In a back-and-forth N.Y. Times discussion piece about the Oscars, which are only ten days away as we speak, critics A.O. Scott and Manohla Dargis avoid talking about likely winners and losers or any of that horse-race jazz. Obviously there’s nothing they can possibly add on that score. But I’ll tell you this and you can take it to the bank. The Oscar blogosphere is doing everything in its power to keep alive the notion that there’s still a neck-and-neck, up-for-grabs Best Picture competition between Boyhood and Birdman with American Sniper possibly in a position….naahh, too many lefties hate that Sniper vibe.

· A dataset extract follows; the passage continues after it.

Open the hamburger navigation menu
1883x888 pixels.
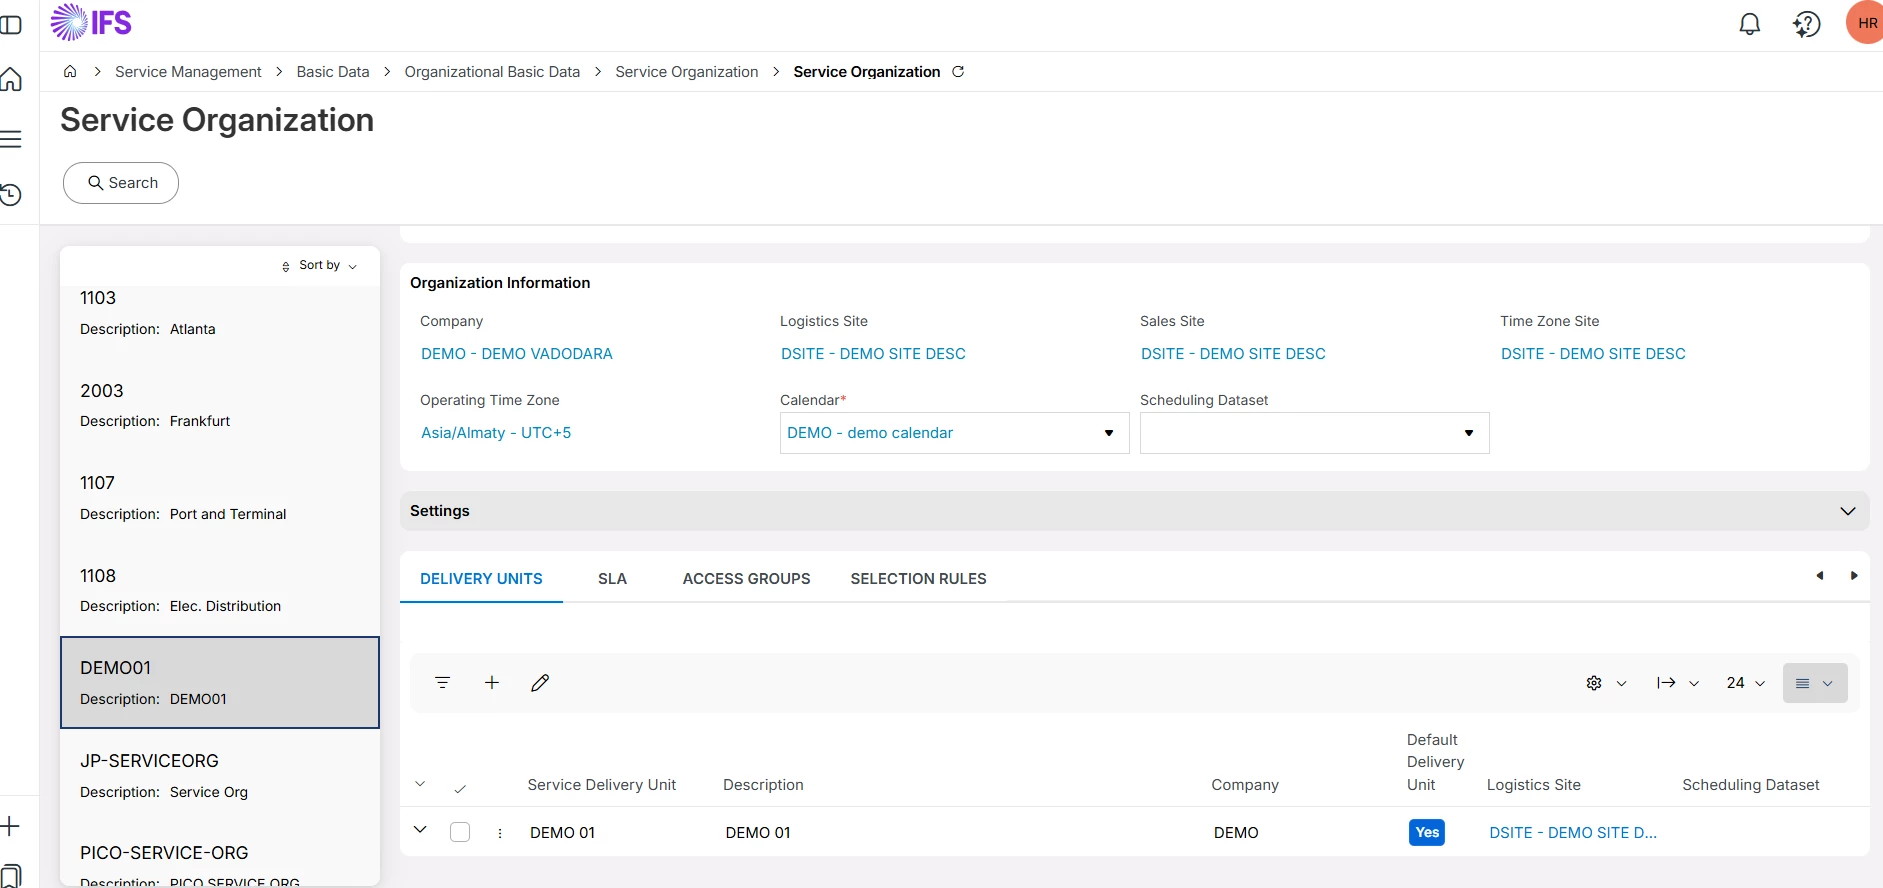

Why is the Oscar-blogging community still calling it a close one? Apart from the fact that it’s good for web traffic to keep the ball in the air? Because some of these guys and gals want their personal pony, Boyhood, to win despite the odds favoring Birdman. All because of the crazy BAFTAs having given their Best Picture award to Richard Linklater‘s film last weekend.
If the situation was reversed and Boyhood had so far won the SAG ensemble, PGA Daryl F. Zanuck and the top DGA award with the BAFTA guys having recently given Birdman its only triumph, some of the Oscar prognosticators would definitely be saying it’s all over but the shouting and that Boyhood pretty much has it in the bag…trust me.

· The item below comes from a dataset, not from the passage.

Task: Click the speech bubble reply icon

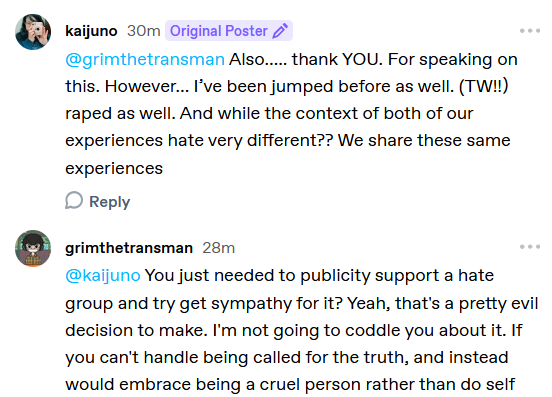Action: 74,201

I realize it’s been a weak, crazy-ass year and that it’s possible that Boyhood could take the big prize. But if that happens there will be “so great a cry across the land,” to quote a Charlton Heston line from Ben-Hur. A cry of joy, that is, from all the squares and fuddyfarts who’ve been naysaying Birdman all along, going back to that female Telluride resident who told a couple of visitors in a gondola ride up to the Chuck Jones Cinema that “whatever you do, don’t see Birdman!” Which prompted the guy sitting across from her to smile and say, “I financed Birdman.” (This story came from a Telluride-residing producer friend who got it straight from the woman.)
Back to Tony and Manohla: “To quote the film historian Tom Stempel, ‘Moviegoing in America is a blood sport.’ In other words, people take movies very seriously.

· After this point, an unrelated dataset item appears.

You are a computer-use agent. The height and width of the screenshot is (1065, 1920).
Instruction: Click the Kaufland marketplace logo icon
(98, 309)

“Back in the 1940s, when more than half the country is thought to have gone to the pictures every week, a movie-lover went to a matinee, and then she came home — the film, meanwhile, stayed in the theater. The country was movie mad, but hardly anyone outside of Hollywood cared about the awards. Now, though, each new movie slides into an ever-expanding visual stream in which many become lost; at the same time, paradoxically, the Oscars are bigger than ever. It’s easy to pin this mania on the internet (feed me!), but I also think that the interest in the awards is directly related to our image-saturated world. The Oscars have, in their strange way, emerged as an increasingly important forum for public discourse — much of it trivial, some of it not.”